The project, which will continue to support outreach in UK school, colleges and universities, benefits from strong financial support of major international industrial collaborators, including the Boeing Company, Siemens and Bio-med (UK).

The impact of this project will be particularly significant for the Cambridge Group our collaborators and our industrial partners, building on an outstanding research and collaboration track record. The project will also benefit both industry and academia worldwide: 1. Engineering industries involved in the manufacture of magnetic bearings, flywheel energy storage systems, high field permanent magnet devices and magnetic separators; 2. Companies manufacturing permanent magnet MRI/NMR systems; 3. High efficiency, compact motors and generators; 4. Devices being developed for healthcare applications, and non-invasive surgical devices, in particular. Researchers working on magnetic and transport properties, solidification and phase kinetics of (RE)BCO materials will also benefit directly from the results of the project. Samples will be supplied to the relevant UK academic institutions and schools free of charge, as required.

The main mechanism for impact and exploitation is via established collaborations with the Boeing Company, Siemens and Bio-med (UK), which, collectively, have a number of large, active (propriety) projects with potential users of bulk material in energy storage flywheel systems, non-destructive testing, non-invasive surgery and the all-electric aircraft. This is a ready-made market, and offers a unique opportunity for the UK to make a major impact on HTS technology on an international scale. Unfortunately, the details of these projects are proprietary, although they represent a combined potential market of many tens of millions of pounds in the medium to long term. State of the art bulk material and assemblies of bulk single and multi-seeded grains developed as part of this project will be incorporated into
these devices to yield a direct route to commercial exploitation. Other emerging applications relevant to developing sustainable engineering technologies include high efficiency, light and compact motors and generators, testing applications requiring a large magnetic field, stable magnetic bearings, fault current limiters and magnetic separators. Boeing and Siemens, in particular, have potential interest in these devices, and are well-placed to supply the global market. Cambridge has existing, formal IPR agreements in place with Boeing, Siemens and Bio-med (UK), including joint patent interests (Boeing and Bio-med), and the partnerships are well-positioned to fully exploit emerging bulk superconductor technology. The outputs with potential technical and commercial impact will be identified by comparing the properties, manufacturability and cost of state of the art bulk samples with the requirements of global industry, as defined by the partner industries. This will provide bench-mark data by which to evaluate the output of the project and enable comparison with competing technology (where it exists). Key properties are the magnitude of trapped field at 77 and 50 K, mechanical strength, thermal conductivity and production cost, which will be monitored by Boeing, Siemens and Bio-med (UK) as part of the project.
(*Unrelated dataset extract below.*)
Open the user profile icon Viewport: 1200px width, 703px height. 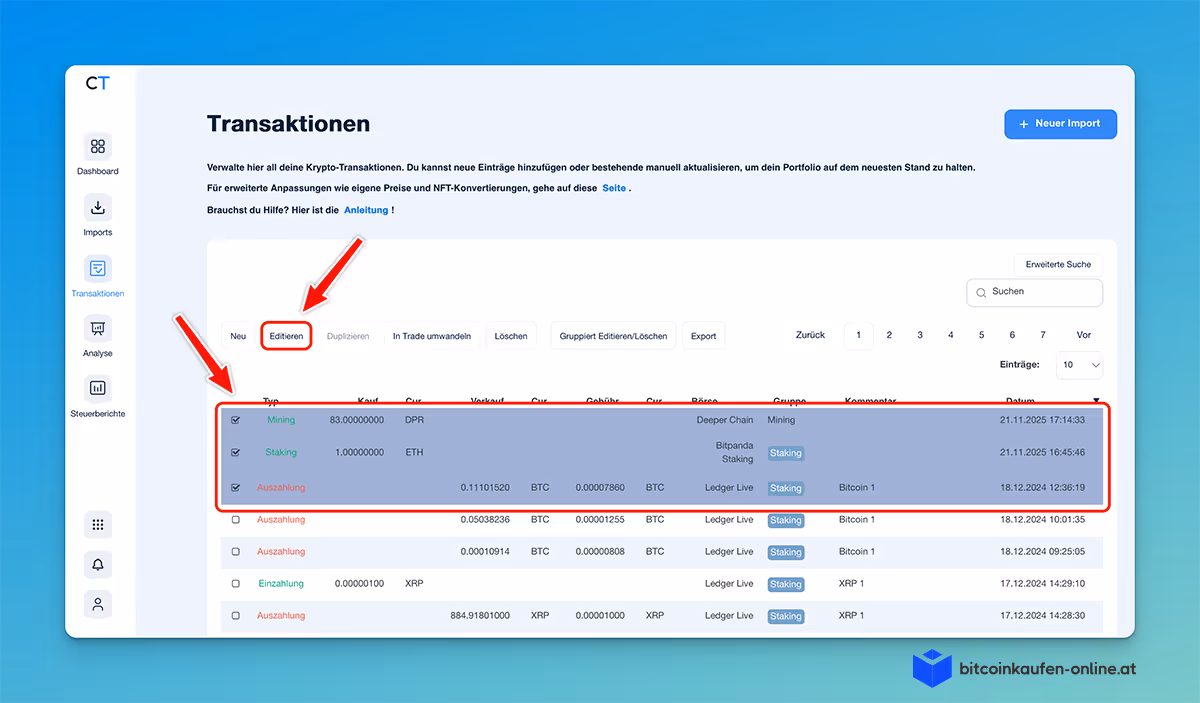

In-situ performance of bulk samples in a wide range of devices will provide further technical output to quantify the capability of the bulk materials in an applications-specific environment.
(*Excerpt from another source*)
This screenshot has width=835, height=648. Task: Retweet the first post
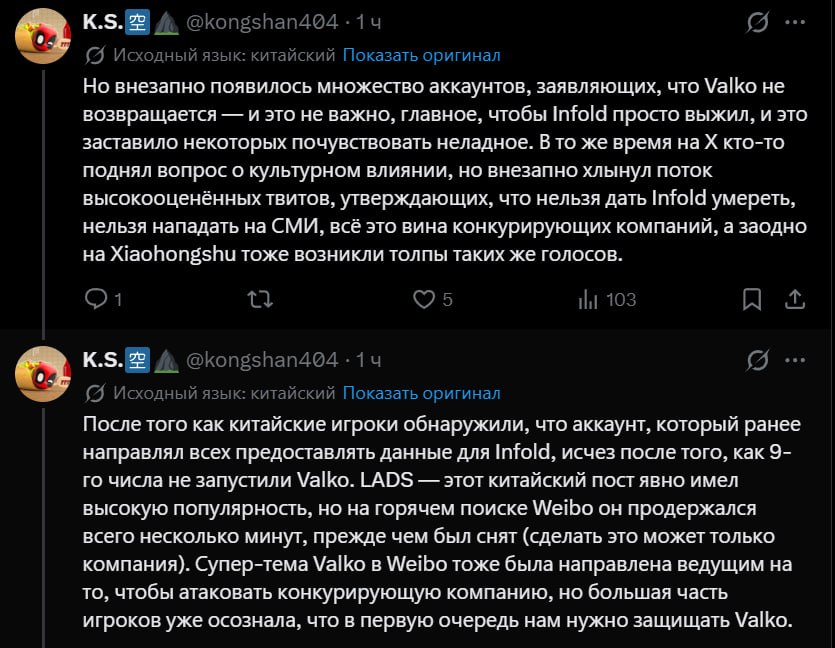(260, 299)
The SRA appointed to the project will undertake the impact activities in close collaboration with the PI and Co-I. Prof. Cardwell and Dr Durrell have extensive experience of the generation and protection of IPR, and are well placed to oversee and manage this project. Cambridge Enterprise (CE) (a University body established to advise and support the commercial exploitation of emerging technology) will be involved closely with any transfer of manufacturing technology outside the University. CE employs specialists in IPR, market research and contract law at no direct cost to the project, and will play a key role in the exploitation of the commercial potential of the material developed during this research.